Data records
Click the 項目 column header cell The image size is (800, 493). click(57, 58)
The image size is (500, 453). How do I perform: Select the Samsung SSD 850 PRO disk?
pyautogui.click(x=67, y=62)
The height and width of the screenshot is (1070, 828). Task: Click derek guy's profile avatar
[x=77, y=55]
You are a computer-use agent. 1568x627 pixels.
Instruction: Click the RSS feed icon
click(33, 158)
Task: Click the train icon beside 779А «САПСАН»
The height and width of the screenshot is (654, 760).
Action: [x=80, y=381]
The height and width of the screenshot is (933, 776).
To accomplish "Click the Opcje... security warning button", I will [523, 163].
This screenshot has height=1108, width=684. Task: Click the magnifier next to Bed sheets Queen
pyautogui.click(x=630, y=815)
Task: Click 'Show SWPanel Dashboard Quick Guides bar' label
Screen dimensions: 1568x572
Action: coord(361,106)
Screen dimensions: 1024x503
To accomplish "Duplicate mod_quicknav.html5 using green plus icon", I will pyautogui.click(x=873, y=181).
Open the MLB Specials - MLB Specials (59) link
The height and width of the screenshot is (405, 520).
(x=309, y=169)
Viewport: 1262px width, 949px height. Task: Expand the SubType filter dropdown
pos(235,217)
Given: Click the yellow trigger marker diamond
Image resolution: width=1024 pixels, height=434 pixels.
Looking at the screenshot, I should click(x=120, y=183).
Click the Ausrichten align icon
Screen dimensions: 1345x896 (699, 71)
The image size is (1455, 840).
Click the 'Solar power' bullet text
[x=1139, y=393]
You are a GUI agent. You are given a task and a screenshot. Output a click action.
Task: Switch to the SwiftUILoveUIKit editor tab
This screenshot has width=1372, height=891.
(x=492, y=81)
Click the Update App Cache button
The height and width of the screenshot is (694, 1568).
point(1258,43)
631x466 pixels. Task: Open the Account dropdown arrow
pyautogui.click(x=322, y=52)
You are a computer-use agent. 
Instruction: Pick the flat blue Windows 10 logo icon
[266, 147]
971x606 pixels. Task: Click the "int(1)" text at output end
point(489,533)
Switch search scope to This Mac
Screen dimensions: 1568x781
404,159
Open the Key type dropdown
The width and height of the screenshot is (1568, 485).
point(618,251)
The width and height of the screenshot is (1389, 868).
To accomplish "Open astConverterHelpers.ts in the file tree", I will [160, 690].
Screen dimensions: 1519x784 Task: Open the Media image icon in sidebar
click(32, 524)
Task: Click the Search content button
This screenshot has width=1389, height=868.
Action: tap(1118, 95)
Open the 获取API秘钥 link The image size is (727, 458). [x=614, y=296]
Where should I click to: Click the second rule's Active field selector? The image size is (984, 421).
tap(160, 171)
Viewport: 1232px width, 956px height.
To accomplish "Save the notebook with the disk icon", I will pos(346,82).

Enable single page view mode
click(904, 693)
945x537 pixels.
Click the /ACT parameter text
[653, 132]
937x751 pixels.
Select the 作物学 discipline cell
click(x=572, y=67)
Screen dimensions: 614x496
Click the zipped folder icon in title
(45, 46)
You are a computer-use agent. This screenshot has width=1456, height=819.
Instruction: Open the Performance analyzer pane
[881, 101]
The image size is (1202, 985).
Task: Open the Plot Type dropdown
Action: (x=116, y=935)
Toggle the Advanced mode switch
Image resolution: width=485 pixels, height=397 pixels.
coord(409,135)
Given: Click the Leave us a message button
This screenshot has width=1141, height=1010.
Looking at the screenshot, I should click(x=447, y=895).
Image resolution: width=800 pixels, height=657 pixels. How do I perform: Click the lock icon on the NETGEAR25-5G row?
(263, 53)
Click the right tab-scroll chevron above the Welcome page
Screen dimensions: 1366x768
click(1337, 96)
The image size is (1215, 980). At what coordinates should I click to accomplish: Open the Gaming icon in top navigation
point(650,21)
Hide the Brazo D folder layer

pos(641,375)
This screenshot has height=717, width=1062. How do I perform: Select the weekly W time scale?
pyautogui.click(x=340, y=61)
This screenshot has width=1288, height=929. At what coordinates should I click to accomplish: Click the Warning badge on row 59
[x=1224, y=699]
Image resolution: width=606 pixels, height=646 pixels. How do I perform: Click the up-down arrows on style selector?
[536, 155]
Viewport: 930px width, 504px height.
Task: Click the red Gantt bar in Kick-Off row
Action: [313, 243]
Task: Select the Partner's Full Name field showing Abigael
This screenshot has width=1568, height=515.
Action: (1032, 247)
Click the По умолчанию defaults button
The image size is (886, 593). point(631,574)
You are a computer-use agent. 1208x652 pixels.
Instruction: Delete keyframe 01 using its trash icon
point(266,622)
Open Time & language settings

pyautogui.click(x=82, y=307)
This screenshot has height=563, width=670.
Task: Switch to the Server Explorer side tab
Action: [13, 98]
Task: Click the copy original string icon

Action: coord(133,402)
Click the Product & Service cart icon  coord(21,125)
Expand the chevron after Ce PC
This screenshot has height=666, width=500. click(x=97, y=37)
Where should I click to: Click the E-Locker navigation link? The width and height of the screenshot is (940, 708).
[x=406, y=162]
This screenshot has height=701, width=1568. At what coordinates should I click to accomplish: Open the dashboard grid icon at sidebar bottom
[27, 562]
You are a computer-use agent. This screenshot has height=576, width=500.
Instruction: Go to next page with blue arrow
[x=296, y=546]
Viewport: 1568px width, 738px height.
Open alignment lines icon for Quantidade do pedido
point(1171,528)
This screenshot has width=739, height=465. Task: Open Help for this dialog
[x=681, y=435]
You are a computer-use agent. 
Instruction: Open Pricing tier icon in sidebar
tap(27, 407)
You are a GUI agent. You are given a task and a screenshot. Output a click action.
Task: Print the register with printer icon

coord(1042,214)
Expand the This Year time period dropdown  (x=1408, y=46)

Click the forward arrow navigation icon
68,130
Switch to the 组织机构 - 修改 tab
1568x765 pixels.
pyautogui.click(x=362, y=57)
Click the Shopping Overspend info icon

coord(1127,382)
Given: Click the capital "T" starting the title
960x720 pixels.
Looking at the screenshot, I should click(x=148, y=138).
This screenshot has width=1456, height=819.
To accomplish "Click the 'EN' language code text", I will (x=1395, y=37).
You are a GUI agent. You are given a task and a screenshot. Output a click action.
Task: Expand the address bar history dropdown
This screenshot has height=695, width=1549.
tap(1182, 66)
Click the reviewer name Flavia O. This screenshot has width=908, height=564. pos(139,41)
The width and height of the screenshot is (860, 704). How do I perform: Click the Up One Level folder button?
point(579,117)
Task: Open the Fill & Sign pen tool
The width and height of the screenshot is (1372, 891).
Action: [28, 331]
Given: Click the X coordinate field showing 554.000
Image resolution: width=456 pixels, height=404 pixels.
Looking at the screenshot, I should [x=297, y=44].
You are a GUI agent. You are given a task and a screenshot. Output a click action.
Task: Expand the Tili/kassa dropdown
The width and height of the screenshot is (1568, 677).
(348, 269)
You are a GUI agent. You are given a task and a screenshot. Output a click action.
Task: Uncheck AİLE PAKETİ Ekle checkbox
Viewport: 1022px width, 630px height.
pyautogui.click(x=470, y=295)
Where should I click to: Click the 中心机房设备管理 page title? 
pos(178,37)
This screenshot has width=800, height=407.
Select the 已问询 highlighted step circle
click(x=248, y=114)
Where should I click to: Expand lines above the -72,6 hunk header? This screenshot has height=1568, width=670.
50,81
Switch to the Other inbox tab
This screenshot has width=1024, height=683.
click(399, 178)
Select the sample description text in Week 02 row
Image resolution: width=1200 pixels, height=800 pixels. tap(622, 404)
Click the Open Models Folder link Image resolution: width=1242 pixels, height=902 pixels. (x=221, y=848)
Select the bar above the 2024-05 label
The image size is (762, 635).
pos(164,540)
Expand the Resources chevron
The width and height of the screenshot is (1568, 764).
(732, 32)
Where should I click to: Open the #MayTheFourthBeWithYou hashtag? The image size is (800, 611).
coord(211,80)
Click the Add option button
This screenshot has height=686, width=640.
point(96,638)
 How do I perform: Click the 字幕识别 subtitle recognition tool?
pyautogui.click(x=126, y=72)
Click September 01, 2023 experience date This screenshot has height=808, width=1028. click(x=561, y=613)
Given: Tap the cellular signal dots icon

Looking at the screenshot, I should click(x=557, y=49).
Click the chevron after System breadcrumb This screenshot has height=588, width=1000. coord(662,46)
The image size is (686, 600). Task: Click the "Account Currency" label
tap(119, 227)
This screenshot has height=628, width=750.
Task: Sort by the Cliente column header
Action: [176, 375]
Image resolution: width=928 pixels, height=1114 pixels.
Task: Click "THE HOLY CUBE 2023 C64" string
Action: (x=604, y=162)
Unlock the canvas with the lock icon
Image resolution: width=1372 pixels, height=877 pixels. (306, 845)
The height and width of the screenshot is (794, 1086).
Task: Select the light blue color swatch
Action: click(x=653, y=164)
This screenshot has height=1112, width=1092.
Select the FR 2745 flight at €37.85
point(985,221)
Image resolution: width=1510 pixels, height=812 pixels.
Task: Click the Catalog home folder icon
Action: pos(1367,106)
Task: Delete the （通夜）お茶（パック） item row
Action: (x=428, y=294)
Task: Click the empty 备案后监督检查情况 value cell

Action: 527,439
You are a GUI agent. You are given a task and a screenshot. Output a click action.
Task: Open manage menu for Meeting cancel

**TASK PROMPT:**
Output the lines from the one containing "The height and width of the screenshot is (933, 776)." through the one containing "pyautogui.click(x=630, y=815)", both included, as a JSON list of strings with one string per line and blank lines omitted.

**RESULT OF THE EXERCISE:**
[
  "The height and width of the screenshot is (933, 776).",
  "To accomplish \"Click the Opcje... security warning button\", I will [523, 163].",
  "This screenshot has height=1108, width=684. Task: Click the magnifier next to Bed sheets Queen",
  "pyautogui.click(x=630, y=815)"
]